La compagnie Oblique donne à nouveau la parole à la jeunesse avec la seconde édition de Contre-courants : à partir de témoignages glanés à travers l’Europe et grâce au travail d’intervenants issus de diverses disciplines artistiques, de jeunes amateurs dressent le portrait d’une jeunesse européenne plurielle.

compagnie-oblique (©DR)Comment parler de la jeunesse ? C’est la question centrale du projet mené par la metteur en scène Cécile Arthus et la compagnie Oblique. Pour restituer une parole de manière créative et consciente, Contre-courants réunit de jeunes mosellans issus de divers milieux socio-culturels, avec l’appui d’institutions locales, pour les accompagner sur les planches. Une année durant, ceux-ci suivent divers ateliers de création artistique (slam, danse, écriture, théâtre…) avant de découvrir le texte de l’auteur et journaliste Sandra Reinflet inspiré de ses rencontres avec de jeunes européens (voir encadré). « L’implication de tous nos partenaires et des intervenants est au cœur de la réussite de ce projet, insiste la metteur en scène Cécile Arthus. Et ce qui lui donne tout son sens, c’est le fait qu’il soit porté par des jeunes ».

« La jeunesse européenne a de multiples visages, il nous fallait donc ce texte inspiré de la réalité. »

Un Finlandais décrit sa chute dans l’alcoolisme, une tchèque parle du voisin devenu ennemi, une autre décrit le poids de l’Église catholique en Pologne… différents portraits s’enchaînent, créés en croisant les témoignages recueillis avec ceux des jeunes amateurs lorrains, autour de leurs expériences, de leur vision de l’avenir, de leurs craintes. « Nous leur avons expliqué que notre théâtre rendait compte d’une réalité, mais qu’être acteur, c’est aussi utiliser ce que l’on est, explique Cécile Arthus. Je voulais qu’ils s’emparent d’une parole, mais aussi que l’on puisse percevoir leur personnalité. Il ne s’agissait pas d’en faire des bêtes de scène qui feraient illusion ».

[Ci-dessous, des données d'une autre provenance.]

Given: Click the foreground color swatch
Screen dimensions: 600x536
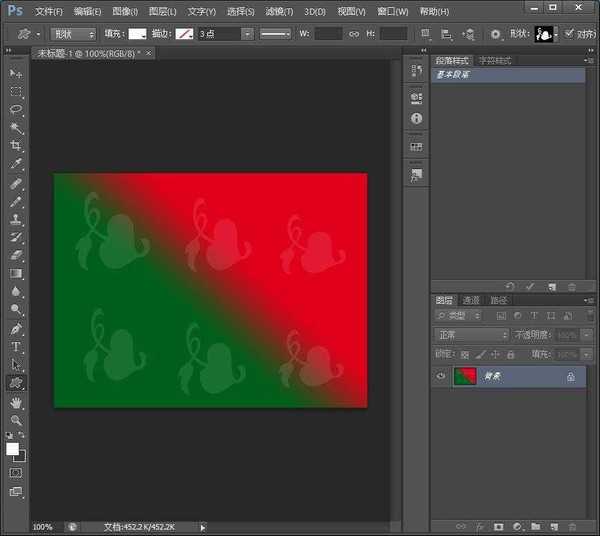Looking at the screenshot, I should point(13,449).
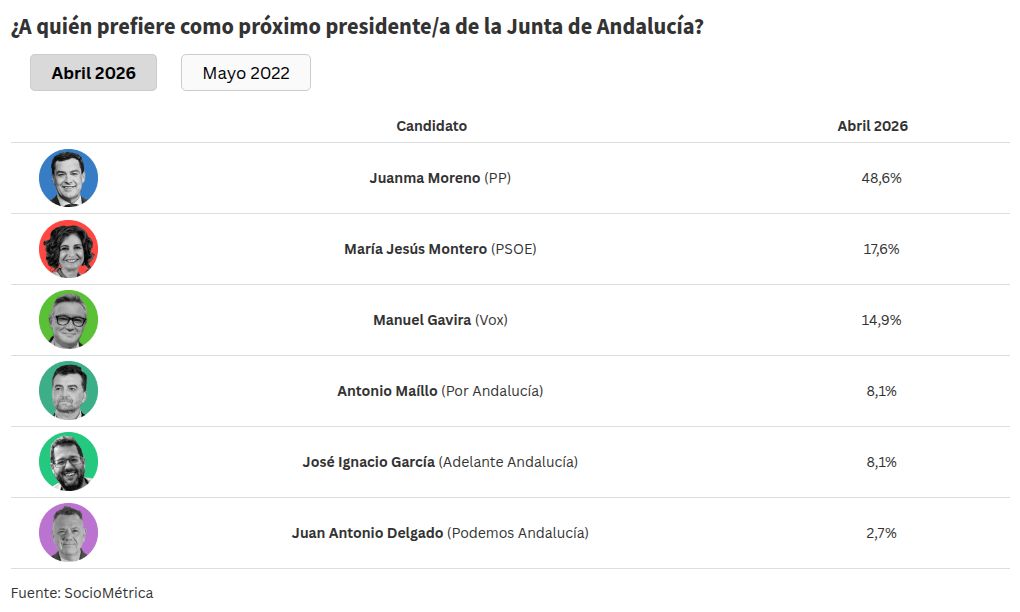The height and width of the screenshot is (612, 1020).
Task: Switch to the Mayo 2022 tab
Action: (246, 73)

S’il constitue avant tout un projet de création destiné à sensibiliser les jeunes à une démarche artistique, Contre-courants 2 est également un projet citoyen. « La jeunesse européenne a de multiples visages, il nous fallait donc ce texte inspiré de la réalité, qui crée une réflexion, un dialogue, et qui peut aussi être drôle et touchant, décrit la metteur en scène. Avec la compagnie Oblique, nous travaillons beaucoup sur la fragilité : c’est la source d’un jeu sincère, où on ne fabrique pas de personnages ». À l’issue des représentations, jeunes, intervenants, décideurs, partenaires et politiques sont invités à une réflexion autour du projet, afin d’évaluer son impact et de préparer une éventuelle troisième édition. « Contre-courants constitue un dialogue transversal, qui doit bénéficier à tous » précise Cécile Arthus.

Au Nest à Thionville
Le 25 avril à 19 h
Représentation suivie d’un échange avec les comédiens.
Le 26 avril à 12h
Présentation par Caroline Gillet de son émission
« I like Europe » sur France Inter.
À 15h, représentation suivie d’un échange
avec les décideurs et politiques
www.nest-theatre.fr

ÉCRITURE SUR LE POUCE

Sandra-reinflet-autostop (©DR)Cela fait trois ans que Sandra Reinflet décrit, sur un blog, dans des conférences, des émissions, des spectacles, ses périples en auto-stop à travers l’Europe aux côtés d’Aurélie Streiff. L’an dernier, elles ont parcouru 3 300 km entre Athènes et Helsinki. « Nous voulions montrer que deux jeunes filles peuvent faire du stop et revenir saines et sauves, explique-t-elle. Lorsque nous échangeons avec les personnes rencontrées, jeunes ou moins jeunes, il est beaucoup question de peurs : celle de l’inconnu surtout. Alors que l’inconnu, c’est aussi l’aventure ». C’est la première fois que Sandra Reinflet réalise un texte de théâtre, commandé pour Contre-courants 2, à partir de ces expériences : il s’agissait d’adapter les histoires recueillies sur la route à la personnalité des comédiens, et à leurs propres témoignages. « Travailler sur l’intime permet aux comédiens de se mettre à la place de ces jeunes européens. J’espère que ce discours choral montrera que l’on peut vivre ensemble en faisant de nos différences des complémentarités, et non des sources de conflit ».